Will Europe become an AI-less island?
Above all, many innovators on the European continent are worried about the state of things.
In the US, AI companies are battling for consumer and market share while stock markets boom. Their proxies and competitors in Europe are dodging bureaucratic hurdles and huge legal cases before they serve a single customer.
Just this week, Commission Vice President Margrethe Vestager, the bloc’s chief competition officer, bragged about the commission’s inquiry into the private sector deal struck between Microsoft and OpenAI.
She also hinted at global regulatory partnerships – presumably from the UK’s Competition and Markets Authority and the US Federal Trade Commission – to better coordinate and police activity from AI companies for “fair competition”.
If she’s finding common ground with FTC Chair Lina Khan, a noted opponent of American tech firms, this would signal further regulatory scrutiny on any AI company looking to make advantageous mergers or acquisitions across national borders to better deliver their products.
Khan’s agency has recently announced investigations into chipmaker Nvidia’s partnerships with AI companies, including Microsoft and OpenAI. Vestager’s inquiries, not subject to legislator scrutiny like in the American system, will likely have more severe consequences for the companies.
If companies like Meta, X, Mistral AI, Microsoft, or OpenAI are not allowed to build large language models on European data, and are expressly restricted from entering into partnerships to facilitate data and resource sharing with chipmakers, what will that mean for the average European’s AI experience, if they’re even allowed to participate?
Without data to train open source LLMs, this means a degraded experience for European users who may want pertinent European data. Fewer mergers and acquisitions will mean sclerotic growth and less benefits to consumers.
Even for those companies that do aim to comply to the letter, the legal status is still murky.

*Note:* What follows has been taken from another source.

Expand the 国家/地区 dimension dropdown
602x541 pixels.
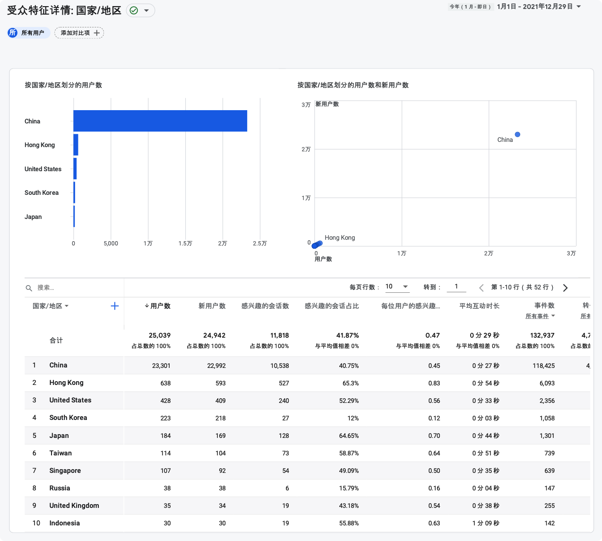click(67, 306)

I asked Google Gemini for its take:
Even more concerning is what much of this means for open source AI models, which empower consumers to run these services privately on their own devices, as well as allow anyone to start a business or offer a service.
Meta’s latest open-source model, Llama 3, is hosted on GitHub and can be used by anyone, anywhere for personal, professional, or even commercial purposes.
Thousands of AI startups and home hobbyists have already begun using the LLM for their own use, and a growing ecosystem of plugins and upgrades are delivering value no one could have projected.
This will only become a reality in the EU once there is a broad consensus that innovation matters, regulatory concerns shouldn’t fence off consumers, and there are workable ways to protect user privacy in line with existing EU treaties and regulations.
Innovation, not bureaucracy, as a north star
We should applaud the work of passionate privacy activists using legal tools to stop surveillance, censorship, and restrict centralized power. This is what being in a democratic system afford us.
And we can also appreciate that European legislators take matters of privacy, market power, and competition seriously.
But these ideological battles against mostly American tech companies and AI innovators – while remaining silent to the EU’s introduction of Chat Control, for instance – are a worrying sign that threaten innovation, chill investment, and fence European consumers off from what could be a revolutionary technological.
Will Europeans be cast off to fend for themselves on an island of their own?